E as negras? É evidente que o português, para
usar um termo de Leite,
sempre se saciou delas
das mais diversas formas, perversas ou não.
Mas terá havido uniões
estáveis? A historiografia diz que sim. "E, pela
mesma razão, não há mineiro que possa viver
sem nenhuma negra Mina, dizendo que só com
ela tem fortuna", dizia,
referindo-se a Minas Gerais, Luiz Vaia
Monteiro, governador do Rio de Janeiro
em 1730, acrescentando que elas eram
elevadas à condição de "donas de casa". É verdade que o casamento não foi
a regra, porque as leis brasileiras e portuguesas, ao facilitarem o perfilhamento de filhos ilegítimos, estimulavam o
concubinato ou as relações efêmeras.
Mas a união entre negros e brancos no
Brasil é uma prática que percorre os séculos. Essa é a nossa beleza.

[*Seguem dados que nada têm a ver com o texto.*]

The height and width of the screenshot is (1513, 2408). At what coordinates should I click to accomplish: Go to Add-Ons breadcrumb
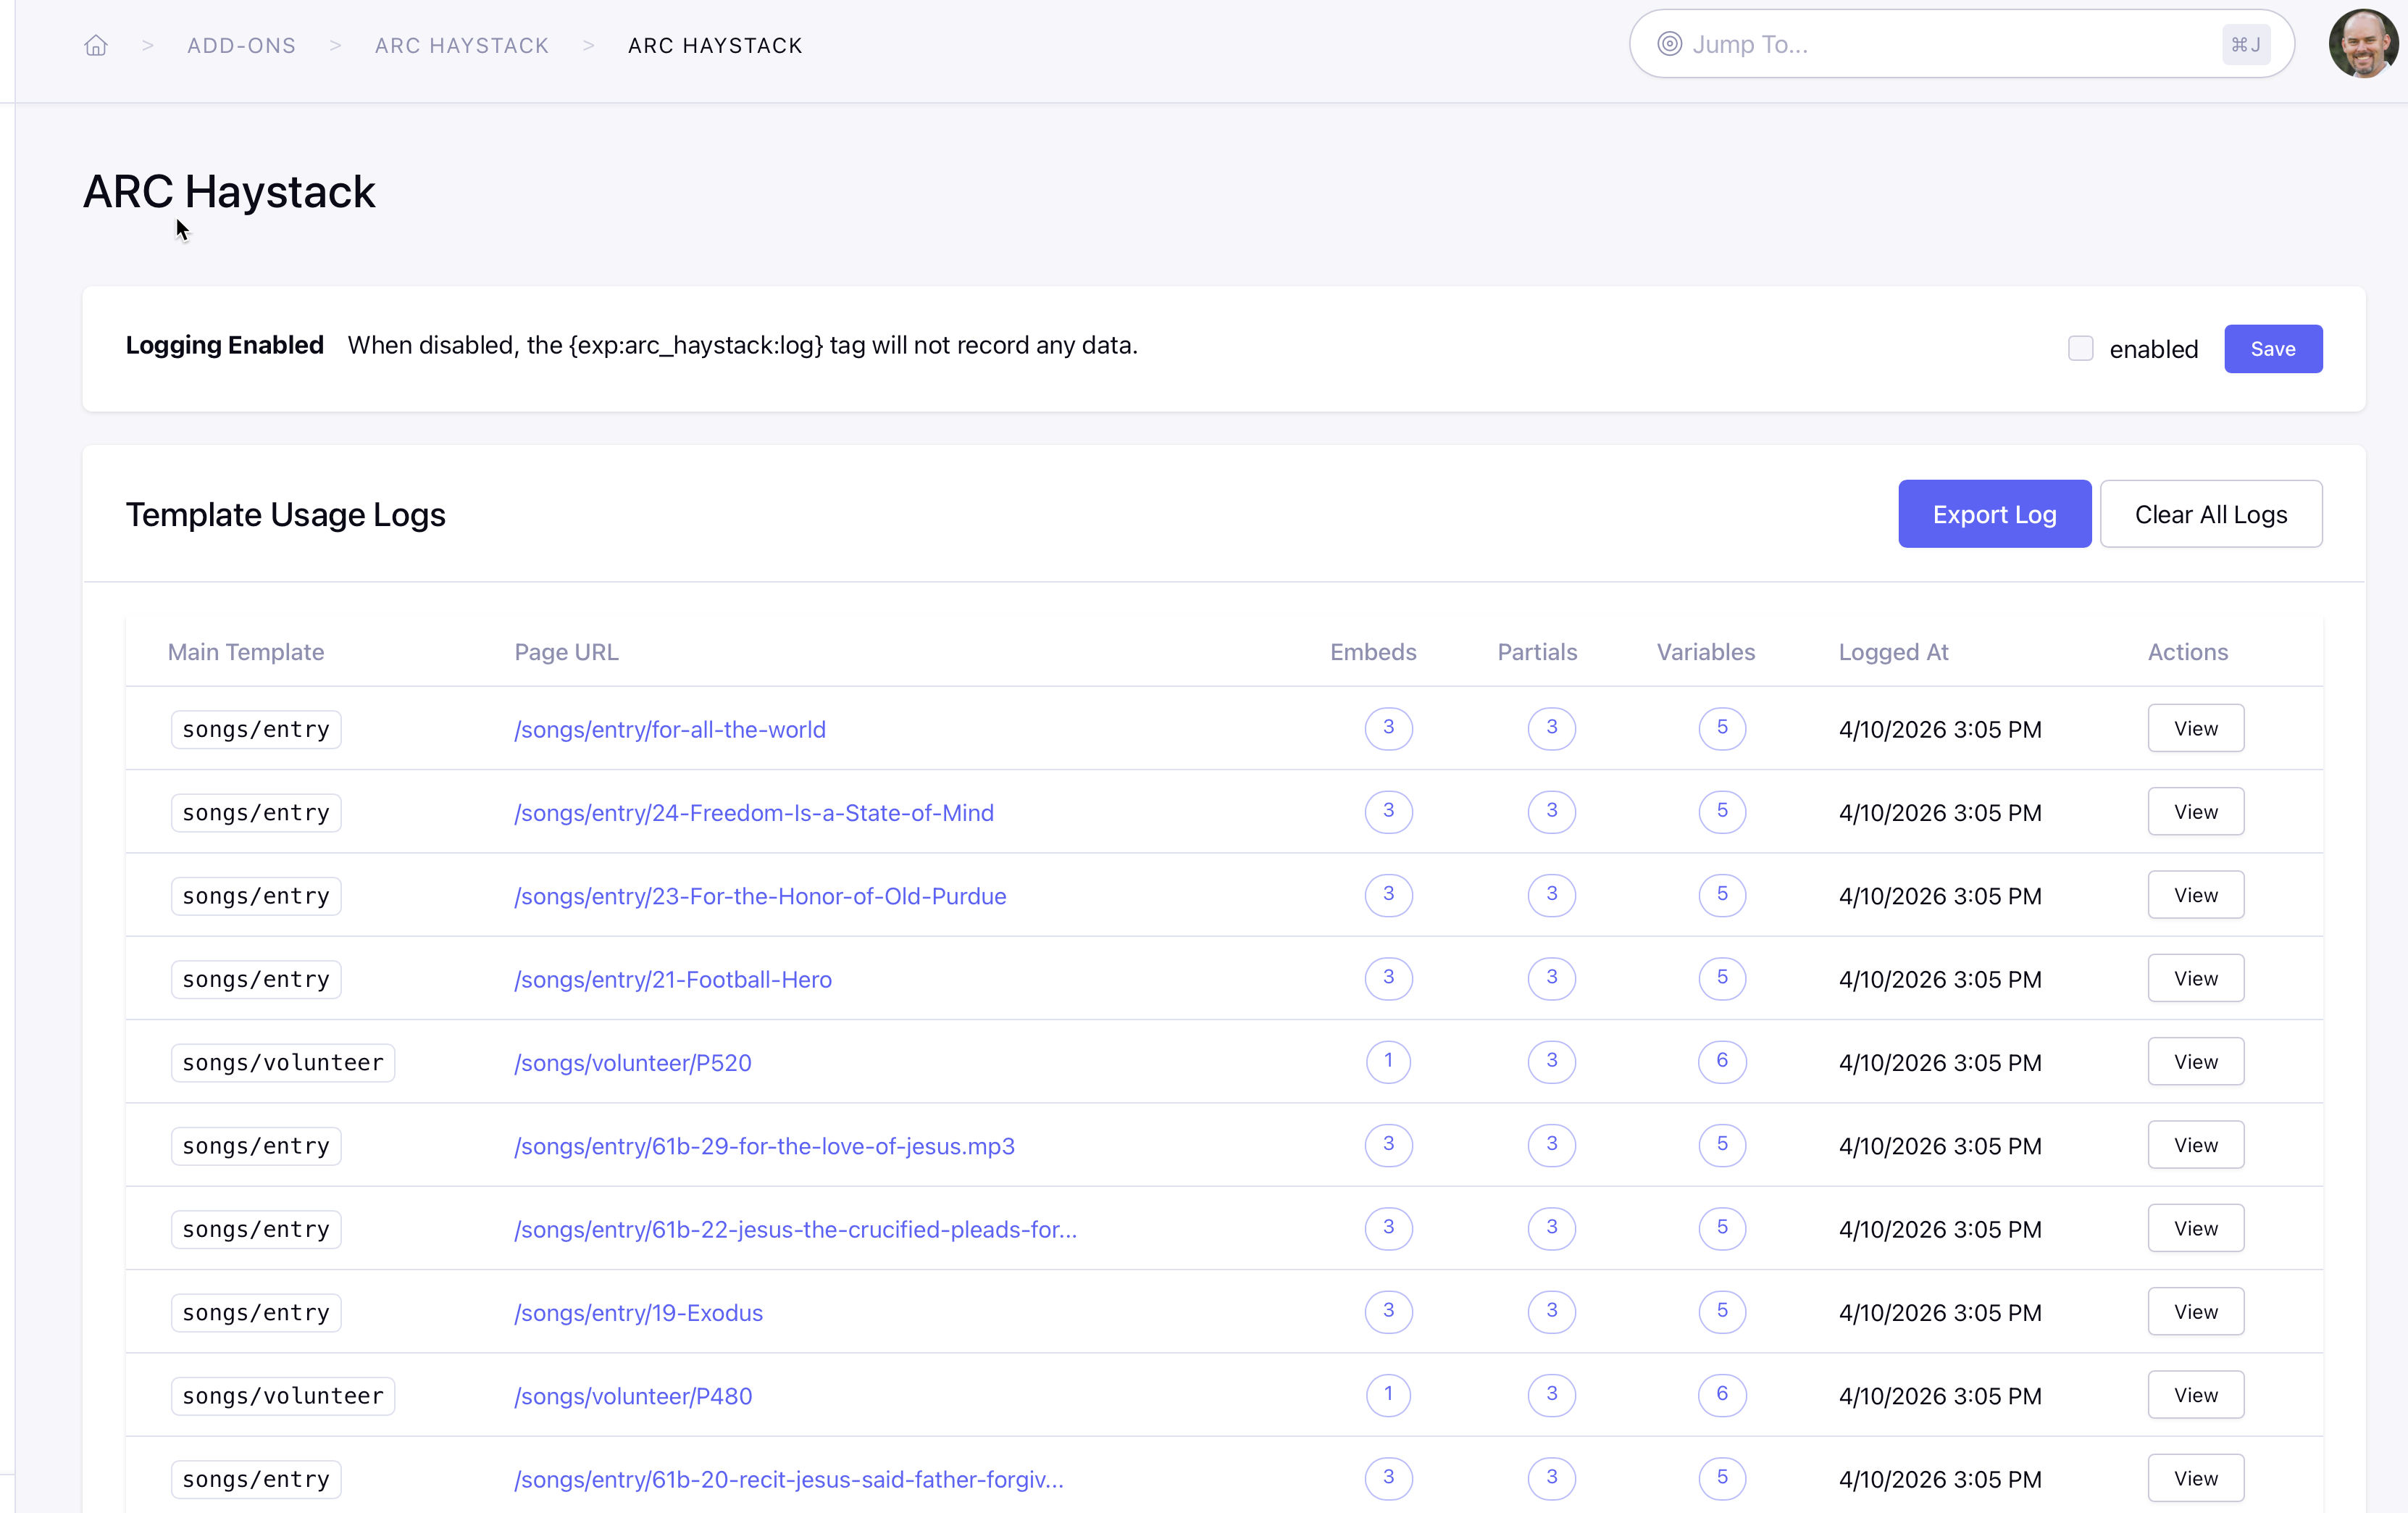point(241,45)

O que acabo de descrever está em
linha com os números que Leite cita,
mas as conclusões dele são descabidas. Os brancos brasileiros hoje têm
mesmo altíssima possibilidade de ter
marcadores genéticos do cromossomo
Y, herdados do pai, de origem européia, e marcadores genéticos do DNA
mitocondrial, herdados da mãe, com
origem mais bem distribuída: africana,
ameríndia e européia. Esses dados, porém, mostram apenas o começo da
história, quando os primeiros brancos
se deitaram com as primeiras índias,
com as primeiras negras, com as primeiras européias que aqui chegaram.
Pode ter havido violência, pode ter havido paixão. Quem vai saber? O que sabemos com certeza é que esses números nada dizem sobre a história de cada indivíduo, das gerações que os precederam, dos amores dos quais são
hoje o resultado. Dizem respeito apenas ao casal original. E só. O que conta
a história completa dos indivíduos,
através das gerações, é o estudo que
divulgo no livro: e este diz que 87% dos
brasileiros têm mais de 10% de ancestralidade africana.
Depois do casal original, tomamos
gosto pela mistura e nos tornamos
avessos a interdições raciais. Somos todos misturados. Não somos racistas.